→ **What is needed**
All the data should be repeated exactly. Any image in it is left out.

[Screenshot grounding data]
____

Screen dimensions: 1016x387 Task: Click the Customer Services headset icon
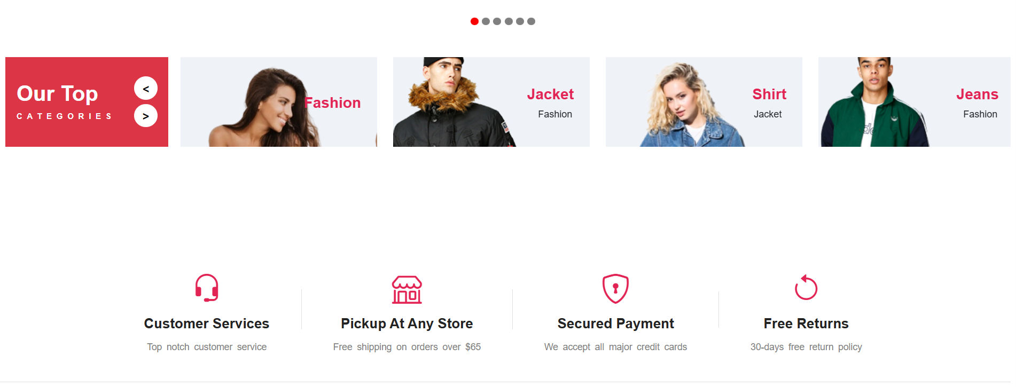(x=207, y=288)
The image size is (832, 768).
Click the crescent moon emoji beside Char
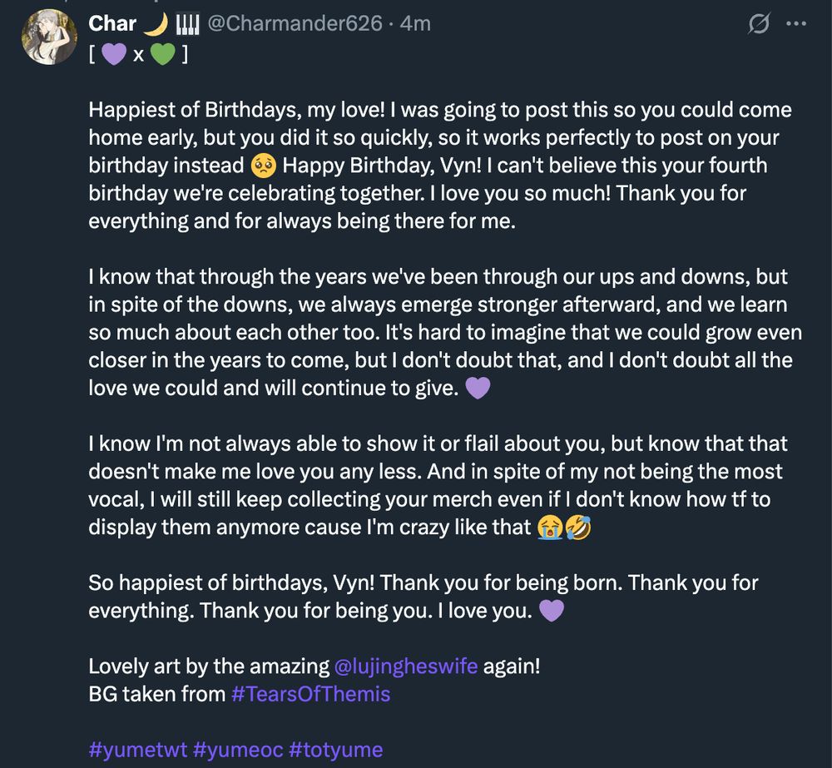(x=156, y=24)
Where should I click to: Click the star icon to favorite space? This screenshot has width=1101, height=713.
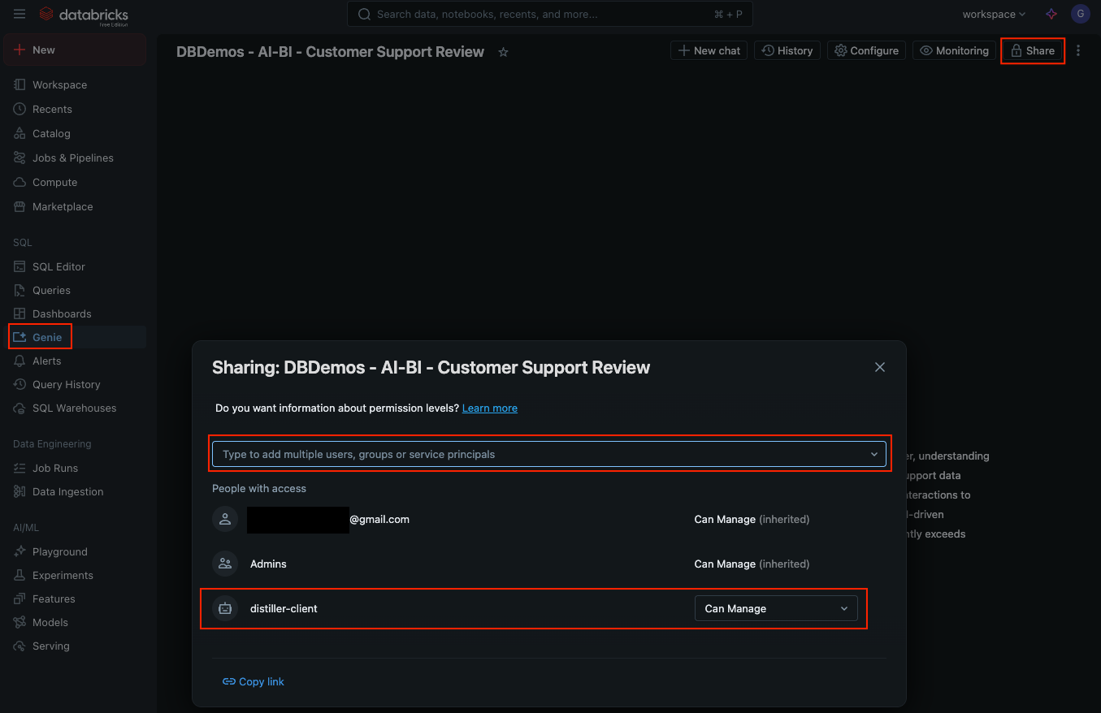503,52
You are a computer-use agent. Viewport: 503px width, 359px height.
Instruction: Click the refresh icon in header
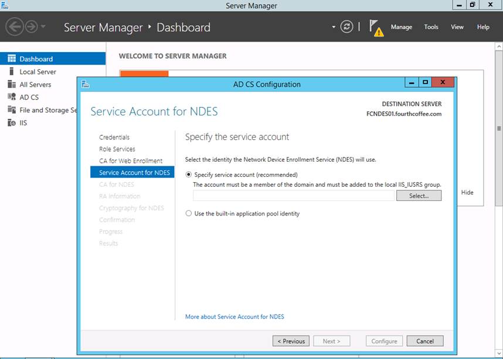347,27
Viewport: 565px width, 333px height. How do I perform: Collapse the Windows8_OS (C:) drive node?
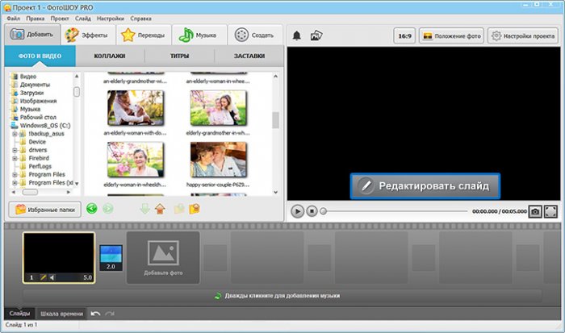point(6,125)
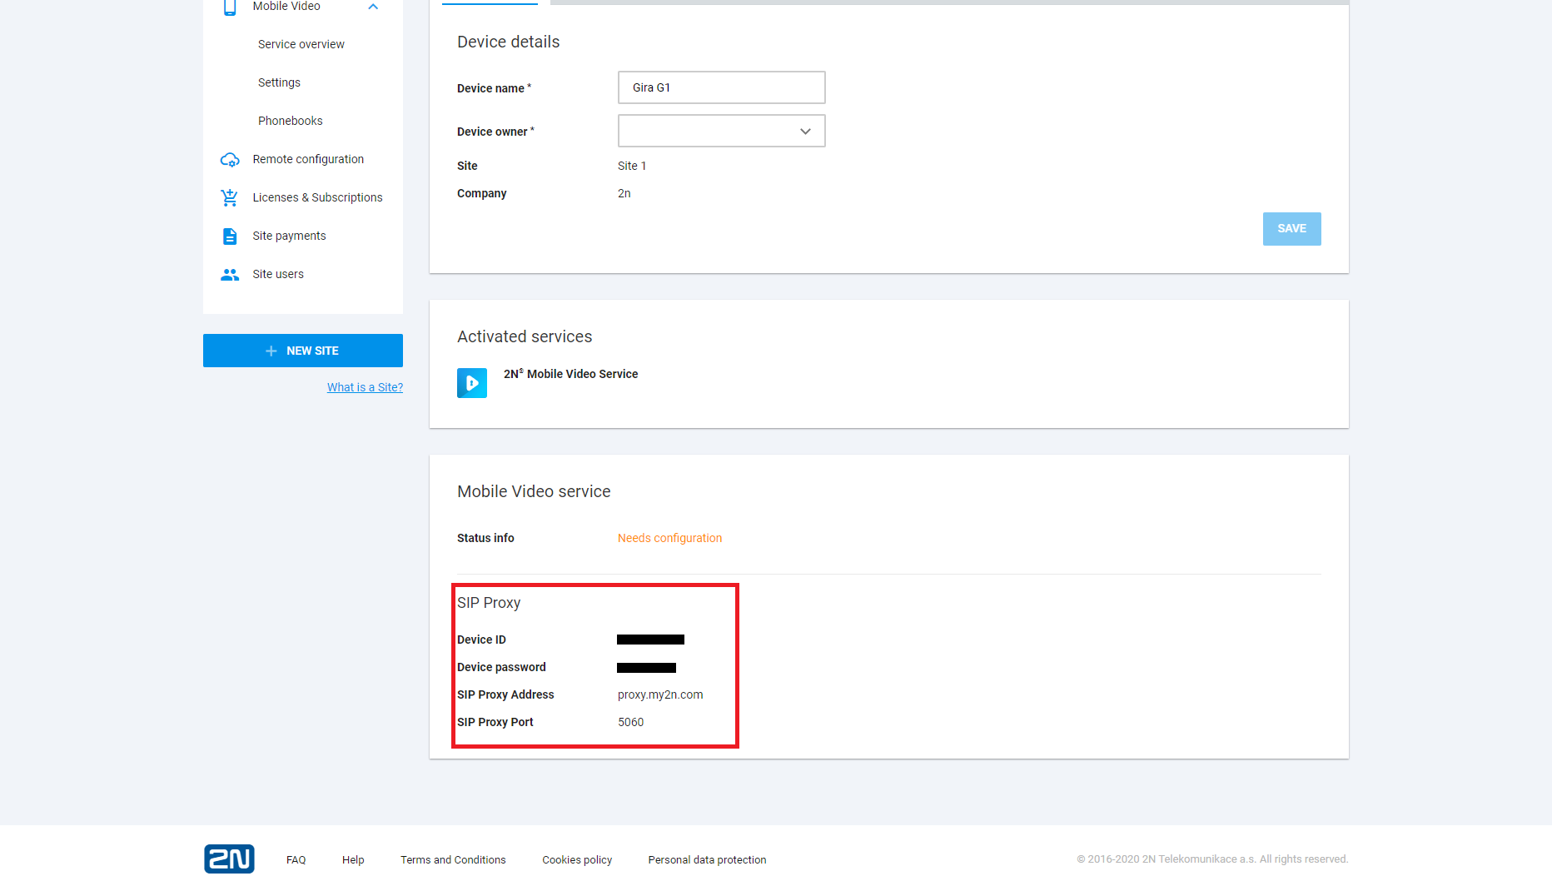This screenshot has width=1552, height=891.
Task: Go to Settings under Mobile Video
Action: [279, 83]
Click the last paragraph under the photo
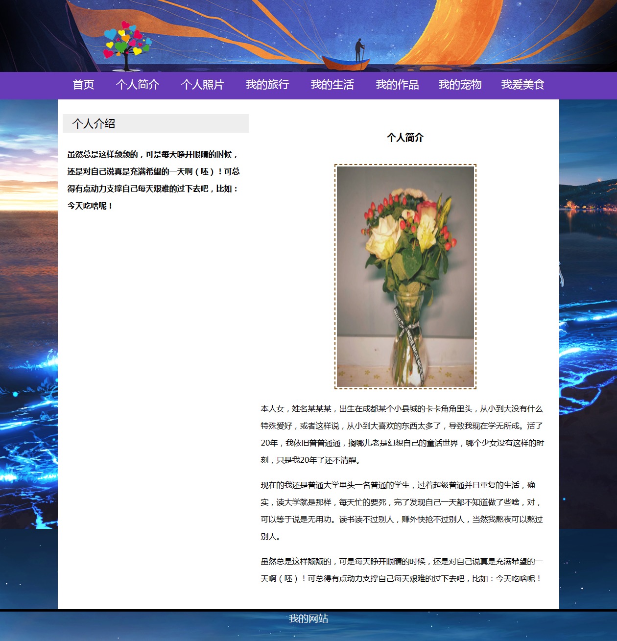The width and height of the screenshot is (617, 641). (x=402, y=570)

____

→ **Response to this task**
Screen dimensions: 1016x387 Task: Click the Customer Services headset icon
(x=207, y=288)
The image size is (832, 768).
Click the crescent moon emoji beside Char
(x=156, y=24)
Where should I click to: Click the star icon to favorite space? This screenshot has width=1101, height=713.
503,52
You are a computer-use agent. Viewport: 503px width, 359px height.
Instruction: Click the refresh icon in header
347,27
Viewport: 565px width, 333px height. How do I perform: Collapse the Windows8_OS (C:) drive node?
point(6,125)
This screenshot has width=1552, height=891.
Task: Go to Settings under Mobile Video
Action: [279, 83]
Click the last paragraph under the photo
The width and height of the screenshot is (617, 641). (x=402, y=570)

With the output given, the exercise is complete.